What the exercise asks -
Copy the records below verbatim, line for line.

Records shown -
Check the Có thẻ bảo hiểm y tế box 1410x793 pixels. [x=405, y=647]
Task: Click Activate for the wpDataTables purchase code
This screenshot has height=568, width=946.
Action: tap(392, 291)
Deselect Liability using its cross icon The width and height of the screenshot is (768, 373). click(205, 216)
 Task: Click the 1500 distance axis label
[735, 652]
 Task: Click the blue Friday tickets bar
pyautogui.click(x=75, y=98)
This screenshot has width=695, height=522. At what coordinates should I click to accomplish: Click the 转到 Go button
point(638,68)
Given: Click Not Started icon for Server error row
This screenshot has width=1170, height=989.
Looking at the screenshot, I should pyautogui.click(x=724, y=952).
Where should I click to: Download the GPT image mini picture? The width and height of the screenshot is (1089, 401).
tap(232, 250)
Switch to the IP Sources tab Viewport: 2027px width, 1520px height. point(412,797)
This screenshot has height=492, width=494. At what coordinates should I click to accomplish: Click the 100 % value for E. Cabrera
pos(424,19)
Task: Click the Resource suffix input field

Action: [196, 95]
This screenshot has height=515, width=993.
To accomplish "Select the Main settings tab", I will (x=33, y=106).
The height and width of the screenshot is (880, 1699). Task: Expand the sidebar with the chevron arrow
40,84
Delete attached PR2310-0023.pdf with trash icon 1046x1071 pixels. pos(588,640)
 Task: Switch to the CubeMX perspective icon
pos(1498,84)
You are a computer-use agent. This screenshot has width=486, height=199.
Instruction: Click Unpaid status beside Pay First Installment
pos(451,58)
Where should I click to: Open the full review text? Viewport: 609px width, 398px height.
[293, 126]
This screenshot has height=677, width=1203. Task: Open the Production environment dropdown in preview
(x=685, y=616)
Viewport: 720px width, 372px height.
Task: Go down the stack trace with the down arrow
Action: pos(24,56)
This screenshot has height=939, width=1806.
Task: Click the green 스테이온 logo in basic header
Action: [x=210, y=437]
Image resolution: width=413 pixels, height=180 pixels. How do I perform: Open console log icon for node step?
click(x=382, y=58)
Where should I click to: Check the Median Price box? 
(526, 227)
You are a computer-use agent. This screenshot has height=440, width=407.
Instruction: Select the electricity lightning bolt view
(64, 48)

Task result -
Check the Có thẻ bảo hiểm y tế box 1410x793 pixels. [x=405, y=647]
Task: Click Activate for the wpDataTables purchase code
This screenshot has height=568, width=946.
Action: tap(392, 291)
Deselect Liability using its cross icon The width and height of the screenshot is (768, 373). click(205, 216)
 Task: Click the 1500 distance axis label
[735, 652]
 Task: Click the blue Friday tickets bar
pyautogui.click(x=75, y=98)
This screenshot has width=695, height=522. At what coordinates should I click to accomplish: Click the 转到 Go button
point(638,68)
Given: Click Not Started icon for Server error row
This screenshot has width=1170, height=989.
Looking at the screenshot, I should pyautogui.click(x=724, y=952).
Where should I click to: Download the GPT image mini picture? The width and height of the screenshot is (1089, 401).
tap(232, 250)
Switch to the IP Sources tab Viewport: 2027px width, 1520px height. point(412,797)
This screenshot has height=492, width=494. At what coordinates should I click to accomplish: Click the 100 % value for E. Cabrera
pos(424,19)
Task: Click the Resource suffix input field

Action: [196, 95]
This screenshot has height=515, width=993.
To accomplish "Select the Main settings tab", I will (x=33, y=106).
The height and width of the screenshot is (880, 1699). Task: Expand the sidebar with the chevron arrow
40,84
Delete attached PR2310-0023.pdf with trash icon 1046x1071 pixels. pos(588,640)
 Task: Switch to the CubeMX perspective icon
pos(1498,84)
You are a computer-use agent. This screenshot has width=486, height=199.
Instruction: Click Unpaid status beside Pay First Installment
pos(451,58)
Where should I click to: Open the full review text? Viewport: 609px width, 398px height.
[293, 126]
This screenshot has height=677, width=1203. Task: Open the Production environment dropdown in preview
(x=685, y=616)
Viewport: 720px width, 372px height.
Task: Go down the stack trace with the down arrow
Action: pos(24,56)
This screenshot has height=939, width=1806.
Task: Click the green 스테이온 logo in basic header
Action: [x=210, y=437]
Image resolution: width=413 pixels, height=180 pixels. How do I perform: Open console log icon for node step?
click(x=382, y=58)
Where should I click to: Check the Median Price box? 
(526, 227)
You are a computer-use agent. This screenshot has height=440, width=407.
Instruction: Select the electricity lightning bolt view
(64, 48)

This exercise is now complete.